George Milne, a senior British army officer, was made the commander in charge of the occupation of Istanbul. He said the following of the Caucasian people and the Turks:
I am fully aware that the withdrawal of the British troops would probably lead to anarchy but I cannot see that the world would lose much if the whole of the inhabitants of the country cut each other’s throats. They are certainly not worth the life of one British soldier. The Georgians are merely disguised Bolsheviks …. The Armenians are what the Armenians have always been, a despicable race. The best are the inhabitants of Azerbaijan, though they are in reality uncivilized.(SOURCE) (All the peoples mentioned here are above these remarks)
George Milne was extremely uncomfortable with the nationalist movement Mustafa Kemal started in Anatolia and wrote to the Ottoman Ministry of War on June 6, 1919 asking the authorities to call him back to Istanbul:
I consider the presence of General Kemal Pasha and his Staff in the provinces to be undesirable. It is unsettling to public opinion at this juncture that a distinguished General and Staff should be traveling about in the country, and I see no necessity for their labours from a military point of view. I request that you will order the immediate return to Constantinople of General Kemal Pasha and his Staff. (Stanford Jay Shaw, From Empire to Republic: The Turkish War of National Liberation, 1918-1923: a Documentary Study, Vol. 3, Turkish Historical Society, 2000, p. 670)
Mustafa Kemal was indignant at Milne’s condescending tone towards the Turkish people and Istanbul government, and the desperate answers of the Ministry of Defense. He explained his feelings with the following words:
… yet this does not seem to wound the pride of the Minister of War, who, in all his transactions with the national organisation, is ever referring to questions of self-respect and scarcely every mentions the dignity of the Government who accepted the responsibility of safeguarding the independence of the Ottoman Empire. They will not allow that their dignity is already assailed and the independence of the State jeopardised. They do not even protest against this attack; they do not even venture to assert that they decline to make themselves the instrument for this blow against our independence.(Mustafa Kemal Atatürk, Nutuk [The Great Speech])

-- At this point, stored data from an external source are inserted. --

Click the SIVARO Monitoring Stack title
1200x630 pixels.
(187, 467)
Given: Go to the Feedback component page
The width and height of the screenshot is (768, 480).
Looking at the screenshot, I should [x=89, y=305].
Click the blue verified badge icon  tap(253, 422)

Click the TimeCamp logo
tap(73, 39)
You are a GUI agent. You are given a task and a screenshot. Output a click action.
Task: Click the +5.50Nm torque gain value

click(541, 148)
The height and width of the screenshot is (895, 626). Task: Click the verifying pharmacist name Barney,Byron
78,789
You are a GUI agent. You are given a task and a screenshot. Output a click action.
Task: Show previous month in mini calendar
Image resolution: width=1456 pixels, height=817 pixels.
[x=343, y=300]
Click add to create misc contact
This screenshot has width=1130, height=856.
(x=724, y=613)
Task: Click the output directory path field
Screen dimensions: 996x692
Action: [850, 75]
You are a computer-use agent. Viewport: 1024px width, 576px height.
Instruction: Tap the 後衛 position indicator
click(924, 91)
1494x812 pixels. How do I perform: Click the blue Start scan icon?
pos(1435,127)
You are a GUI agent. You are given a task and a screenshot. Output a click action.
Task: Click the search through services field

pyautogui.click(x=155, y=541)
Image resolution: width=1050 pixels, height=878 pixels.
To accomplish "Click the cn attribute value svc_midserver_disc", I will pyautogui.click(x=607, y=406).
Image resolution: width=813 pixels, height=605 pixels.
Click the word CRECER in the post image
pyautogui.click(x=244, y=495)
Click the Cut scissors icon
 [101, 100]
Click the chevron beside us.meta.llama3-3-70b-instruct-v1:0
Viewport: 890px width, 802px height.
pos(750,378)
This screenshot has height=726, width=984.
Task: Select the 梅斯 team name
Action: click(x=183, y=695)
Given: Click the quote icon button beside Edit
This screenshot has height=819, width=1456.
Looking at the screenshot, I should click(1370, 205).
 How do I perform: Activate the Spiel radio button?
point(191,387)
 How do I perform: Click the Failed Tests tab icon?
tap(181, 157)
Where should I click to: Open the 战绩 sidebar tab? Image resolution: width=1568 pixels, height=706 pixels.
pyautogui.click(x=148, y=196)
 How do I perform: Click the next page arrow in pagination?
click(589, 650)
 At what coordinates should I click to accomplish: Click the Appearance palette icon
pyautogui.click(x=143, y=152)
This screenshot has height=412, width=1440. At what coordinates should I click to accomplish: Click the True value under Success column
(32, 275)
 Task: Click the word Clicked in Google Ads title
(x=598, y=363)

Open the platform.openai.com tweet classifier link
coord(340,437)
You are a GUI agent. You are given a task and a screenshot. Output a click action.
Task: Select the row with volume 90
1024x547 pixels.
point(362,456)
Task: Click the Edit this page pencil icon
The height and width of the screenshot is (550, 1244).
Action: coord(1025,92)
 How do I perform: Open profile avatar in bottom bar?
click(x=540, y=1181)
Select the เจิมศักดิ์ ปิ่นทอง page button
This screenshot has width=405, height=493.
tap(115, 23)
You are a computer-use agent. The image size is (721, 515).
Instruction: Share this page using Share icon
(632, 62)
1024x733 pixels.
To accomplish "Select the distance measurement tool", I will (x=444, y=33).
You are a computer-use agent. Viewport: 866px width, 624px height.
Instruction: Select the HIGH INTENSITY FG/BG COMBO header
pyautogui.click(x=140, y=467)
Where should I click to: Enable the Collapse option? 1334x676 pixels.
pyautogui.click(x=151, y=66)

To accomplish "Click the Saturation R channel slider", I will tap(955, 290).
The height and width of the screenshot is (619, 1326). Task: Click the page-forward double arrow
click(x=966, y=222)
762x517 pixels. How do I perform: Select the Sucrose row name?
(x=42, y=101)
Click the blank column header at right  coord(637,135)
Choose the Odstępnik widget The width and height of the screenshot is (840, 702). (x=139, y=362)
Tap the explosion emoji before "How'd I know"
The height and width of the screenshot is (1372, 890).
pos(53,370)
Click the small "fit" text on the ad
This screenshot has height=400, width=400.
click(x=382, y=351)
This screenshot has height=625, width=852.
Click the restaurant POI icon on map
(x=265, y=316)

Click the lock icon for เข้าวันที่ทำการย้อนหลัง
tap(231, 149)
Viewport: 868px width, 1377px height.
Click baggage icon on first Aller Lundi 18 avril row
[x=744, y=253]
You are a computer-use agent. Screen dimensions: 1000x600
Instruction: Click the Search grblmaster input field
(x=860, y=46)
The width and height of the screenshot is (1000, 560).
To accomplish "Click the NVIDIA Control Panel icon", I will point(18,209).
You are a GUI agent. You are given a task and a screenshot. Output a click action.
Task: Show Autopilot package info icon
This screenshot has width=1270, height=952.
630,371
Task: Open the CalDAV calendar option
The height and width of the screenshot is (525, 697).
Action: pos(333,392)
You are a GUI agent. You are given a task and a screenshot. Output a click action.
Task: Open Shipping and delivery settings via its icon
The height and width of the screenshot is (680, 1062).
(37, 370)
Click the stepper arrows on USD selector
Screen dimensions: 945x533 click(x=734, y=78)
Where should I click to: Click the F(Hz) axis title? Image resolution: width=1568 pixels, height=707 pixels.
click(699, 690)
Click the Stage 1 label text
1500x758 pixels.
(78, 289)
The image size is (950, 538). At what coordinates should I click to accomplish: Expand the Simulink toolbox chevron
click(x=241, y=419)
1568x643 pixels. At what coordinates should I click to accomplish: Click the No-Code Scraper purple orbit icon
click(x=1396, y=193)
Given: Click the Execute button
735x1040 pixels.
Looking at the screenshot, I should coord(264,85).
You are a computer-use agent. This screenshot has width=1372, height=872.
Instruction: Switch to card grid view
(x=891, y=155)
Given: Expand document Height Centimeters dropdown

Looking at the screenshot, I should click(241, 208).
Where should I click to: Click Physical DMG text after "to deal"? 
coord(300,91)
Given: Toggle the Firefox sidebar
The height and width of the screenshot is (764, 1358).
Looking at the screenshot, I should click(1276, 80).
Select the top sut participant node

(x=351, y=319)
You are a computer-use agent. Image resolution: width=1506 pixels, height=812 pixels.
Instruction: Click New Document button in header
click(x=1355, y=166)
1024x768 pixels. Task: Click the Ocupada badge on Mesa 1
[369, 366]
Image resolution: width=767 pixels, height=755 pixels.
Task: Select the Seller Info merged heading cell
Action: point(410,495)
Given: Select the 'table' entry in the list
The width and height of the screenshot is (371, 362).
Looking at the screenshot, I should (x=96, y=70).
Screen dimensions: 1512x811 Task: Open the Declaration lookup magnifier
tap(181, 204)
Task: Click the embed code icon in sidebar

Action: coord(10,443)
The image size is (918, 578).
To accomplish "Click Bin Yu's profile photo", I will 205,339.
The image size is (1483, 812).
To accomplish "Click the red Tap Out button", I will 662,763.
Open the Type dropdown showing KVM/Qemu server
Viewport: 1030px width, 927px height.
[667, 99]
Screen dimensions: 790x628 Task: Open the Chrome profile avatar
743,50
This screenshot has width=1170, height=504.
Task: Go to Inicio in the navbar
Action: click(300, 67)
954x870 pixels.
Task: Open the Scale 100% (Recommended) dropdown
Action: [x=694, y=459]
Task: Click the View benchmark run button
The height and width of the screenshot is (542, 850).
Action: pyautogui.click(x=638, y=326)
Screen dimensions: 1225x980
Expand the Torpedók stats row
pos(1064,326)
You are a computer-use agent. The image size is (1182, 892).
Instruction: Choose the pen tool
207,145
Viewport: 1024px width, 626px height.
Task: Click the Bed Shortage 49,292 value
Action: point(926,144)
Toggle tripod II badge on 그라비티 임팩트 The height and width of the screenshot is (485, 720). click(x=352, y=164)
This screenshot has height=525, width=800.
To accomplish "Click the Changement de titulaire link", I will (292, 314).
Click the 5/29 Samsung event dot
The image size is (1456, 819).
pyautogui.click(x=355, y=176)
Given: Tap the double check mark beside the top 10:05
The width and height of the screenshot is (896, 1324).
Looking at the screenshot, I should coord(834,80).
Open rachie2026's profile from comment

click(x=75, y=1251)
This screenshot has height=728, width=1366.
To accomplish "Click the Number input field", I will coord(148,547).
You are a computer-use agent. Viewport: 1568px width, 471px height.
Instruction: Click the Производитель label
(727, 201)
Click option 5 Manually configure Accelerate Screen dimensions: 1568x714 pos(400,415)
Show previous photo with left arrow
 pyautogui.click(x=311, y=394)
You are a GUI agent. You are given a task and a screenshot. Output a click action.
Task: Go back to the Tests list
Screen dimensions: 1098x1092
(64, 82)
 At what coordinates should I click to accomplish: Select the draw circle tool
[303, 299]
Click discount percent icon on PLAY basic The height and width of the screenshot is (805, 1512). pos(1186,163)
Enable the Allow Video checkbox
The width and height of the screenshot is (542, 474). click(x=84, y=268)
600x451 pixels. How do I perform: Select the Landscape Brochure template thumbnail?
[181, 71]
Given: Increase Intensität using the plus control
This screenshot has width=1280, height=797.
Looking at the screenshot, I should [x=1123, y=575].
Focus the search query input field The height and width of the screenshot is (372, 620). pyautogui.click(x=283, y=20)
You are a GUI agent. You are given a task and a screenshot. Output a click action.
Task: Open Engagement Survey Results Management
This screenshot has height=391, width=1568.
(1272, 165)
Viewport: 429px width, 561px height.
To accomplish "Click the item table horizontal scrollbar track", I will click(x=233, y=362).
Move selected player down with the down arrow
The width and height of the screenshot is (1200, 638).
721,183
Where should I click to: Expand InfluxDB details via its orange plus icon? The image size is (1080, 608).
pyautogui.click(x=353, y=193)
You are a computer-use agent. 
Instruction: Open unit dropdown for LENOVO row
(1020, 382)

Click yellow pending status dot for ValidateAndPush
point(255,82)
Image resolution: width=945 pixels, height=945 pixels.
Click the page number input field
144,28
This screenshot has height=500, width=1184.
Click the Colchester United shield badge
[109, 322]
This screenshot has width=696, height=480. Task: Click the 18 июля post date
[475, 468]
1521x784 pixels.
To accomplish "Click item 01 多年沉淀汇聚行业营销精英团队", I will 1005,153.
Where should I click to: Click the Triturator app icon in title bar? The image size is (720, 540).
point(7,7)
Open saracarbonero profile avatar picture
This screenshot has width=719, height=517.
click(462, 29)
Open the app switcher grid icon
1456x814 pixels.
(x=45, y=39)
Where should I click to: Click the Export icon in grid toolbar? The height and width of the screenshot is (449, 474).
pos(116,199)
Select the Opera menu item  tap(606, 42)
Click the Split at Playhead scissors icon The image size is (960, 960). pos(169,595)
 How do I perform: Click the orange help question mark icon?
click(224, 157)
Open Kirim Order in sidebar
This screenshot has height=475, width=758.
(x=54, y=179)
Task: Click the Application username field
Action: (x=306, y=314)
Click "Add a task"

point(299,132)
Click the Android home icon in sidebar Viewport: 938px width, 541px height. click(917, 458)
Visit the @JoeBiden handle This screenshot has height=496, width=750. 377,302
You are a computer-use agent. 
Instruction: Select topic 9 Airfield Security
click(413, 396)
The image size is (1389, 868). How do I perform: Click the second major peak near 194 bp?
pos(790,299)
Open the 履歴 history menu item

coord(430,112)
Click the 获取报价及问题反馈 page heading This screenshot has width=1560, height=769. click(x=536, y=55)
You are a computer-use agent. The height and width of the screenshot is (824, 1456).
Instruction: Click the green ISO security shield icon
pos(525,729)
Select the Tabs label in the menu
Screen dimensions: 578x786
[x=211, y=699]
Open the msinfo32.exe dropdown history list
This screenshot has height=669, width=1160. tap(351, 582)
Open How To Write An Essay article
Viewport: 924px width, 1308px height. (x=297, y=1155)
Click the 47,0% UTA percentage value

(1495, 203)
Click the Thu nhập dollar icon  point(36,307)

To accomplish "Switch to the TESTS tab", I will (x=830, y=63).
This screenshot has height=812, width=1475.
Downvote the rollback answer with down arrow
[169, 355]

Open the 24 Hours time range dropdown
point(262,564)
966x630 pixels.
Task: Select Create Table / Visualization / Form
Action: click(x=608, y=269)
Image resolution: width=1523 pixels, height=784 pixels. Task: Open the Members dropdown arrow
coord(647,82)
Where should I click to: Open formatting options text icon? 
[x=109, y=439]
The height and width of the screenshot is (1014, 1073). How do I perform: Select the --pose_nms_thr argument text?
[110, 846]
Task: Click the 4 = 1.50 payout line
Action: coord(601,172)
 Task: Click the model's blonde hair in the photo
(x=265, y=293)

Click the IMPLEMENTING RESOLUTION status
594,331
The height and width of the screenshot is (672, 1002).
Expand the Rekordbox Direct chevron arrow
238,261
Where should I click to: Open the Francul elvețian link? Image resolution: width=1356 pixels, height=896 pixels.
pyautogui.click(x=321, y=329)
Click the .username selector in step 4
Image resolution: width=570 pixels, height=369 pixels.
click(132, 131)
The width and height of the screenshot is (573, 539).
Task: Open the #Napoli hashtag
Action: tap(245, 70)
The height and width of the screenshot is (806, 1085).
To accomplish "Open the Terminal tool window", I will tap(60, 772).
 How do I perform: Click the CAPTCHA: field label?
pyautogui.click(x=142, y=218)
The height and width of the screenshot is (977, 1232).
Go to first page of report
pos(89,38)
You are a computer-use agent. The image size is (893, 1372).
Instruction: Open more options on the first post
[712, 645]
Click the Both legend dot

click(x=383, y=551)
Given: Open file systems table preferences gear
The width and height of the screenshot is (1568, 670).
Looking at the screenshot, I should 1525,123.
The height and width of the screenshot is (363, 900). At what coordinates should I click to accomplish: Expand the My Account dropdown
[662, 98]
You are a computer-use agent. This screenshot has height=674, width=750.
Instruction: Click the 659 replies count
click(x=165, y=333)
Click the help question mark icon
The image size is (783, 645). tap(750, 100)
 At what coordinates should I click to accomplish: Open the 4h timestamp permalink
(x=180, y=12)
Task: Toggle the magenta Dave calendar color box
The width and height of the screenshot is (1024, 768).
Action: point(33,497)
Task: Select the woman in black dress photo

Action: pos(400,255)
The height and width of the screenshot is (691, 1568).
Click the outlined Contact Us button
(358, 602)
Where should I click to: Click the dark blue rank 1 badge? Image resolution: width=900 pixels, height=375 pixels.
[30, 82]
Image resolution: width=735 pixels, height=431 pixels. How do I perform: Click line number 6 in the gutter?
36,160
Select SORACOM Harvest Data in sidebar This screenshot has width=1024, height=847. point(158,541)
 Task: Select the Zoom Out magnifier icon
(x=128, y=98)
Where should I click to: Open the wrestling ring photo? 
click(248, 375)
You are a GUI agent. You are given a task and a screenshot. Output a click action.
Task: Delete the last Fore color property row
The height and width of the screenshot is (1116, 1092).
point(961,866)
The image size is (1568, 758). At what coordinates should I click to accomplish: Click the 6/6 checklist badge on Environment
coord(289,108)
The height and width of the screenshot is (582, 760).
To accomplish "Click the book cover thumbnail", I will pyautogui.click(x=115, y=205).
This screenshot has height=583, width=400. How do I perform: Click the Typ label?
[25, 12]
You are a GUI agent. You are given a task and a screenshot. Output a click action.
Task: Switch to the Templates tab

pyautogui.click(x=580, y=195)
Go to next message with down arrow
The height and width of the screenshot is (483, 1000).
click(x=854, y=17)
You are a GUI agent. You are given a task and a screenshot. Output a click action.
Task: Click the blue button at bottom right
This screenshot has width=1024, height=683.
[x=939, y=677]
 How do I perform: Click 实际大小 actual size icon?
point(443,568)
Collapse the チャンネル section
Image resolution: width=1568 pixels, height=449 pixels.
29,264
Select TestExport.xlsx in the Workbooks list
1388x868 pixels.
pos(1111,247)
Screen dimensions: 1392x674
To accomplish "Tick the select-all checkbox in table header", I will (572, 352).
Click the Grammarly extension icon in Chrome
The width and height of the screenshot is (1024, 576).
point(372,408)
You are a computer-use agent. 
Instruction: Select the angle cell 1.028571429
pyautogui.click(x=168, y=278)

The truth is, the quoted disdainful statements are only a small part of those individuals’ remarks against Turks. Their hearts were full of hatred and a grudge for the Turkish people and didn’t refrain from clearly displaying this hatred before and after the Turkish War of Independence. They took every opportunity to crush and humiliate the Ottoman nations, which, in their own feeble mind, were inferior races. Today, the same mentality lives on. Some people, who wrongly believe that they can find friendship or a future in an alliance with the deep states, would do well to remember that.